The reason for this is that if your video is one of the first to be uploaded on a given topic, it’s a video that YouTube will already have processed the data around. This means your video, if it has decent metrics, will likely be served at the top of Search, in Homepage feeds, and at the top of Suggested, as interest and viewership spikes on a given topic. Additionally, there’s likely to be a small supply of videos on the specific topic of interest, and therefore your video is more likely to be put in front of viewers rather than others.
This becomes an upward spiral as the increase in views leads to higher clickthrough rates as the video generates more and more social proof in the form of views. This leads to YouTube continuing to serve your video to more and more people in more and more places (assuming other factors remain relatively constant).
2.3. Specific Niche
While mass upload channels can be far more broad (“movies,” “music,” etcetera), Utility channels must find as specific of a niche as possible. This allows for your audience to flow across your videos more seamlessly as your videos’ close relation to each other means they are likely to be more relevant to the viewer.
These are the main differences between the Mass Upload strategy and utility channel strategy in regards to best practices. However, there’s a poison pill in the utility channel strategy.
The pill is that viewership is based on the viewer’s interest in a topic, which makes it extremely difficult to build a sizable audience. This is true because it’s unlikely that the people you get to watch one of your videos will want to watch many (or any) of your other videos, because they’re only watching based on the value they can get out of the initial video they clicked on, or their interest in the topic of a specific video in the first place.
The audience is not there for you the creator, the style of the content, or the format of the show or video.
For example, look at these screen grabs from some of the top search results for “how to make chocolate chip cookies”:
Besides the different logos, these three channels are virtually indistinguishable from one another in terms of personality, style, and format.
These are the three key areas where a utility channel can distinguish itself. Focusing on developing these three areas can make a utility channel move beyond just providing informational value, and allow them to provide “entertainment” value or “connection” value as well.
“To connect with others” was the third main reason people came to YouTube in Google’s study. This connection specifically relates to how a personality, talent, or host connects directly to their audience.

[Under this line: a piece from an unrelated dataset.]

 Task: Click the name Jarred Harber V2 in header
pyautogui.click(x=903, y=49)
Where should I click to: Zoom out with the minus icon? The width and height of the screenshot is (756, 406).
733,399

If there were a clear, repeatable science to creating this connection, there would be millions more full-time YouTubers, movie stars, and famous musicians. However, I don’t think this is some mysterious X-factor that you either have or you don’t. It can be honed and it can be leveled up through practice and training.
A common trope in our industry is “be authentic.” Hell, I’ve said it myself when advising creators at Little Monster. But I’ve never heard someone actually describe what that means in practical terms or at least define it in a way that is universally applicable.
My advice would be to study the creators on YouTube that you or your audience connect with. What do they do that makes you want to spend time with them? Find what that is, and what that is about you or your talent, and double down on that. Take improv classes. Practice making videos. I’m not saying you’ll be the next PewDiePie, Zendaya, or Cardi B, but improving your skills here can increase your chances of finding success on YouTube.
As it pertains to style, that’s simple and straightforward. Do people watch your videos because they really love the unique style of video you’re creating? Is there something you can do to make your style just a smidge or two better than those in your vertical? If so, this can make you and your content stand out amongst the sea of competitors.
The lovely thing about style is that it’s far less subjective than connection, there are far more resources to make yourself better at the actual art of video creation, and it doesn’t take a lot to really stand out.
When speaking to Utility channels, the aspect of content creation that Little Monster focuses on most is format. I’ve written extensively about how a channel can distinguish itself by way of format in my Taxonomy article here on Tubefilter. I encourage you to read that article with an open mind, and to keep in mind that what I am proposing in that article is a methodology about how to create a new format, not just ape what is already being done successfully.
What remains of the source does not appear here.